Department of Industry and Commerce

Department overview
- Formed: 22 December 1975
- Preceding Department: Department of Tourism and Recreation – for tourism Department of Transport (III) – for shipbuilding Department of Manufacturing Industry;
- Dissolved: 7 May 1982
- Superseding Department: Department of Defence Support Department of Industry and Commerce (II);
- Jurisdiction: Commonwealth of Australia
- Headquarters: Barton, Canberra
- Ministers responsible: Bob Cotton, Minister (1975–1977); Phillip Lynch, Minister (1977–1982);
- Department executive: Neil Currie, Secretary;

= Department of Industry and Commerce (1975–1982) =

Australian government department, 1975–1982

The Department of Industry and Commerce was an Australian government department that existed between December 1975 and May 1982.

==Scope==
Information about the department's functions and government funding allocation could be found in the Administrative Arrangements Orders, the annual Portfolio Budget Statements and in the Department's annual reports.

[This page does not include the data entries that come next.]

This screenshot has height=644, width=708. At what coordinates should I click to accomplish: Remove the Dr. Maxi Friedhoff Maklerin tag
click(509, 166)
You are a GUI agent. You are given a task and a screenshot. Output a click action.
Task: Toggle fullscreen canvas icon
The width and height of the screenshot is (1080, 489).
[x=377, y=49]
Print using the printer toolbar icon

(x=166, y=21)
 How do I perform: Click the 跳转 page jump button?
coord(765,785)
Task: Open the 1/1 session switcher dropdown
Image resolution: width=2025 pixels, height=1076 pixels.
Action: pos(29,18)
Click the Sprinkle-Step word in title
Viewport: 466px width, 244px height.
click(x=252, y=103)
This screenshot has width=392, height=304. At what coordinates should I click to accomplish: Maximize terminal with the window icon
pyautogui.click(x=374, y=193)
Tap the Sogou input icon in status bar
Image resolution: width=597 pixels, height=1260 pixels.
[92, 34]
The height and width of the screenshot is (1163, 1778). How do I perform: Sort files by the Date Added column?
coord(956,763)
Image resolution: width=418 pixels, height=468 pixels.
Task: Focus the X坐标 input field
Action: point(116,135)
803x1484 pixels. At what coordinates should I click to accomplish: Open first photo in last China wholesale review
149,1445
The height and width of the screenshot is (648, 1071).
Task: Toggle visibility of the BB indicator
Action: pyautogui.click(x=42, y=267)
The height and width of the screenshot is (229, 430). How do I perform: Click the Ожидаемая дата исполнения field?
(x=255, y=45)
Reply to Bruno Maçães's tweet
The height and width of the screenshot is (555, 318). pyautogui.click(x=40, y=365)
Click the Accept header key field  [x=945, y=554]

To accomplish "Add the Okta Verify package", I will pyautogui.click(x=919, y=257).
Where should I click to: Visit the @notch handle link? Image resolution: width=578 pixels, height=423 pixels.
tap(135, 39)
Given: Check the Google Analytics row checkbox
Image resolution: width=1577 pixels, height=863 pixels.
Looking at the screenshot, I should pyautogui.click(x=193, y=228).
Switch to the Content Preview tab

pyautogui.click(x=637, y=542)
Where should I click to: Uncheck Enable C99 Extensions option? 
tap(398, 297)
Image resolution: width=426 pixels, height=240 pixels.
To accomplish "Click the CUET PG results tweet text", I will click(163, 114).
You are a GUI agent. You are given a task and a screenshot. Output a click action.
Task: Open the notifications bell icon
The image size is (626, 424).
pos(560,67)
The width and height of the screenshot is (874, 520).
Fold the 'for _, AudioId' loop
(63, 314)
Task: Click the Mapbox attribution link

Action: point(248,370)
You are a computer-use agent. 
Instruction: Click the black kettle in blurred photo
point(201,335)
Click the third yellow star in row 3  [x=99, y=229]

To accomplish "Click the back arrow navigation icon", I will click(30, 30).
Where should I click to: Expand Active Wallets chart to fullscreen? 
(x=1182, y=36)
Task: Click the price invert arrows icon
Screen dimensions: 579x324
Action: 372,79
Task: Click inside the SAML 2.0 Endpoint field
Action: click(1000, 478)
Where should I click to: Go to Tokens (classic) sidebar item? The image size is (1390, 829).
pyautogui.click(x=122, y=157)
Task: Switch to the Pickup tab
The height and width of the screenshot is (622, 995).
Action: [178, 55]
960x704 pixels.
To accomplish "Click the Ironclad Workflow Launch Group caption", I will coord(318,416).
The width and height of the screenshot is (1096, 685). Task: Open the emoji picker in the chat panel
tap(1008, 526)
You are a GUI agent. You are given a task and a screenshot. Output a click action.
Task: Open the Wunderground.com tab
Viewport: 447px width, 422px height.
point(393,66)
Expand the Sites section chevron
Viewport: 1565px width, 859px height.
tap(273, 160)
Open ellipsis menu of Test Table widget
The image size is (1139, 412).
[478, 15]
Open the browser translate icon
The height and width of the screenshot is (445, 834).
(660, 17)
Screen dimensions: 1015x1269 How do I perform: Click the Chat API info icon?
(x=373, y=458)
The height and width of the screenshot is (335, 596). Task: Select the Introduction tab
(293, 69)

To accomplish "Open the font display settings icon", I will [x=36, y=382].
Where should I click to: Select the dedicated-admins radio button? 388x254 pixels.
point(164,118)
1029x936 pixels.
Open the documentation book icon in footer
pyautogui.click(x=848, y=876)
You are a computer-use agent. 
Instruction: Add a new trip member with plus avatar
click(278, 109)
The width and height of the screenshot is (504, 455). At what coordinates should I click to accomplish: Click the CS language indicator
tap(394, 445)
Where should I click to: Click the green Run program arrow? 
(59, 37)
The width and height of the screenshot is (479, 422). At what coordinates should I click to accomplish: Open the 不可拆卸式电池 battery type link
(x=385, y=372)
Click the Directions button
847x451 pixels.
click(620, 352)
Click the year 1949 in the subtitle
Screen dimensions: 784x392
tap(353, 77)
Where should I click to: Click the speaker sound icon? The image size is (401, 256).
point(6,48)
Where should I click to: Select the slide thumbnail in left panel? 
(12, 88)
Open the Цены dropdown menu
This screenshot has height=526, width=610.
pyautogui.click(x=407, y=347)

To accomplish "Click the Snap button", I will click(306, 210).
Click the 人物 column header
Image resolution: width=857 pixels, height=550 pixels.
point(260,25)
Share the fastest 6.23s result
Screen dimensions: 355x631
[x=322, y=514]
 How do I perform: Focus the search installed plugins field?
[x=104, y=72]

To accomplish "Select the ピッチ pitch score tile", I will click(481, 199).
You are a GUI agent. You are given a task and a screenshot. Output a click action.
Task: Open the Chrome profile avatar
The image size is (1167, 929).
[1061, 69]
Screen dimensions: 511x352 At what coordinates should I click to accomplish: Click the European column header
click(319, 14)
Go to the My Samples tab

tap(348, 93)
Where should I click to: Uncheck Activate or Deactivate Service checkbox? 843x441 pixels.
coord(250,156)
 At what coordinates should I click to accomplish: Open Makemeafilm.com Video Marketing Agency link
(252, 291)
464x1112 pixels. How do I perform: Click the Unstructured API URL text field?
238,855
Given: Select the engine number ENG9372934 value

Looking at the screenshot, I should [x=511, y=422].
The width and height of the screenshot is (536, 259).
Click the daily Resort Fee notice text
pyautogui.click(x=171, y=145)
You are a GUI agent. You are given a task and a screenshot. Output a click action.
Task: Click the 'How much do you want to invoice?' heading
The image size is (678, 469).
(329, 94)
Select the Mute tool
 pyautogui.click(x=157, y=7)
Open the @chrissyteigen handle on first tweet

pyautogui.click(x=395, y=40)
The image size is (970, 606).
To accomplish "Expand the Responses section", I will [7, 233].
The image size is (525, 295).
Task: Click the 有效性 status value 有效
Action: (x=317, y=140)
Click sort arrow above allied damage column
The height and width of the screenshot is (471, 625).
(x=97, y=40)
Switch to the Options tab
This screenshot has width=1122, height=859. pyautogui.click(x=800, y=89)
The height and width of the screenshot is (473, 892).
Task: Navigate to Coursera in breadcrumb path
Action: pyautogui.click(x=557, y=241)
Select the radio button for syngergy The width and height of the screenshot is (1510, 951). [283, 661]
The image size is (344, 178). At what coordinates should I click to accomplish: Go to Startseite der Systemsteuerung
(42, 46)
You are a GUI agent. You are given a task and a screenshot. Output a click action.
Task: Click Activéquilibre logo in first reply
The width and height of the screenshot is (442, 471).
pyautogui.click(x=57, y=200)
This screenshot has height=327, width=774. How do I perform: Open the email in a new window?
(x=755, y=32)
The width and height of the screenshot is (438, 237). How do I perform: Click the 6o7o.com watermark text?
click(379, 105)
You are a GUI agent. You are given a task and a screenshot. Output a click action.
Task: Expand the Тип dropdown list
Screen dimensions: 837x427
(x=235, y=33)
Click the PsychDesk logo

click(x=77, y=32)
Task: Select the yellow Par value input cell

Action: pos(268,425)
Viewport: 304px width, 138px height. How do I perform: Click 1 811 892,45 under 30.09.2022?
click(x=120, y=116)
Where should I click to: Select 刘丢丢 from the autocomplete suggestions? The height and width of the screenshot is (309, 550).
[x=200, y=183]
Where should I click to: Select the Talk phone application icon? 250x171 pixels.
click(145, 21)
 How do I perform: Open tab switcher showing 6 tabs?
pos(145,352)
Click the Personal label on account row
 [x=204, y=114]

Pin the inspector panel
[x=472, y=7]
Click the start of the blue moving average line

At its creation, the Department dealt with:
- The efficiency and development of manufacturing and tertiary industries and research relating thereto
- Adjustment assistance to industry
- Assistance to small business
- Manufacture of goods and provision of services
- Shipbuilding

==Structure==
The Department was an Australian Public Service department, staffed by officials who were responsible to the Minister for Industry and Commerce.